I have a leaky sprout on a Delta single handle kitchen faucet.  I removed the screw (I believe it's called an allen screw) to remove the facuet handle but it won't come off.  I don't want to tug on it because I might mess something up but am I missing something?  

Thanks for your help, 


Michael


----------



## nealtw (Jul 9, 2012)

I don't think you missed anything, it should come off and welcome to the site.
someone else may come a long with a trick for this.


[ame]http://www.youtube.com/watch?v=AipEYoYiIhc[/ame]


----------



## michaelgnocchi81 (Jul 11, 2012)

I was able to get the handle off.  I tapped the base of the handle with my screw driver and it loosened it where I could pull it off.  

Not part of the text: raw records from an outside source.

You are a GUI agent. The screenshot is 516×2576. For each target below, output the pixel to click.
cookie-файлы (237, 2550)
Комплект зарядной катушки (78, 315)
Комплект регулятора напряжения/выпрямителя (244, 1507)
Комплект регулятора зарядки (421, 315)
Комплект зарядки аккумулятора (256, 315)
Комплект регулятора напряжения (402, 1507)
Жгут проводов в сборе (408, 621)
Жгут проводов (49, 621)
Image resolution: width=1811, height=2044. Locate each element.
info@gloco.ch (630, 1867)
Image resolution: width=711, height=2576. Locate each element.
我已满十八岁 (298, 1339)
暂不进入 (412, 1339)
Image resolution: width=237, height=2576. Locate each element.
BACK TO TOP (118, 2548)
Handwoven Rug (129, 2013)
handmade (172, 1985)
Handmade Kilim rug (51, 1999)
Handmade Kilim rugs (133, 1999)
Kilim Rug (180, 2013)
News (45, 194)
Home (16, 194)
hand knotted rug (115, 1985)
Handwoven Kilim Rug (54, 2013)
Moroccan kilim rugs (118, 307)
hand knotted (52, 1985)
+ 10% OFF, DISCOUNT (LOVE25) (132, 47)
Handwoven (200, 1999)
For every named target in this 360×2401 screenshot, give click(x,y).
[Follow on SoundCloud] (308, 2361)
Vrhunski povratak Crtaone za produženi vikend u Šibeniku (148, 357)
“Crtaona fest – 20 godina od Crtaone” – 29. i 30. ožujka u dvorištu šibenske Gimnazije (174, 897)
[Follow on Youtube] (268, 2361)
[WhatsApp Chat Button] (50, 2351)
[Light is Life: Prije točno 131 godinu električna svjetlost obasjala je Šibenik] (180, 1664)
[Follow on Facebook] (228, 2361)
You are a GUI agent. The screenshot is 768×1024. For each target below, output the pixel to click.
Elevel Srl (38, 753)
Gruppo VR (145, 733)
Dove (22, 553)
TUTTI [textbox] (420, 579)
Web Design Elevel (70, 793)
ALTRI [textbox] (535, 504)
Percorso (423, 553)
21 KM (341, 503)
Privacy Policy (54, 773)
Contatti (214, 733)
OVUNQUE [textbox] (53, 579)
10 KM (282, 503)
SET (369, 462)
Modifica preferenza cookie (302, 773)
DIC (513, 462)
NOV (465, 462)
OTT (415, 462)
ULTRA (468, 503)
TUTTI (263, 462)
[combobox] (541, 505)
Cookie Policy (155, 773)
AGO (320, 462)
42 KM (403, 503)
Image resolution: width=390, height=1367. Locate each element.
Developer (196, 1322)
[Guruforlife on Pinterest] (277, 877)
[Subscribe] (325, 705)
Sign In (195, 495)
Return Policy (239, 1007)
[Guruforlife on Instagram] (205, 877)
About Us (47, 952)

I replaced all the parts with new ones and the only thing that seems off is that it's really tight in there.  I can feel some resistance when I use the handle but I don't know if that's normal because it was bad before I fixed it.  Maybe it's the rubber seats that might be too big.  I'm not sure but at least it isn't dripping.  


Michael


----------



## kok328 (Jul 11, 2012)

Silicone grease on the o-rings may have helped.


----------



## lloyd (Jul 12, 2012)

On the Delta single handled faucet, there is a plastic adjustment disc inside what the guy in the video calls the "cap assembly". It's the white part you see in the cap assembly at 7:37 (his first finger is touching it. Sometimes when you buy the replacement parts there is a little wrench included to adjust the disc. The guy in the video is holding it in his hand at 1:37 but doesn't discuss it when he is reassembling the faucet. The little tool is at the other end of the allan wrench. If you've greased everything and it's still too tight, back the adjustment disc off a tad. You might have to loosen the metal nut to do this and then re-tighten.


----------



## michaelgnocchi81 (Jul 12, 2012)

I'm sorry lloyd but I don't know what you mean by lossening the metal nut and then re-tighten.  I don't know where that is.  the plastic adjustment disc (the white part) doesn't go down like the one in the video.  I have to put pressure on it to hold it down then I screwed the cap ring on.  If it's possible, can you show me a diagram with what you suggested I do because I'm not really familar with the names of these parts.  And yes, I do have that little wrench like in the video.


----------



## lloyd (Jul 12, 2012)

Im sorry. I referred to the cap ring as the metal nut. The adjustment ring I'm talking about is at the center of the cap ring and is #3 in the picture. If you look closely at the cap ring you will notice that the thin white plastic ring in the center is threaded and slotted for the tool at the opposite end of the allan wrench. Use the tool to back out the white plastic ring, put the cap ring on and tighten it and then lastly fine tune the tension with the little spanner tool on the white ring at the center of the cap ring.


----------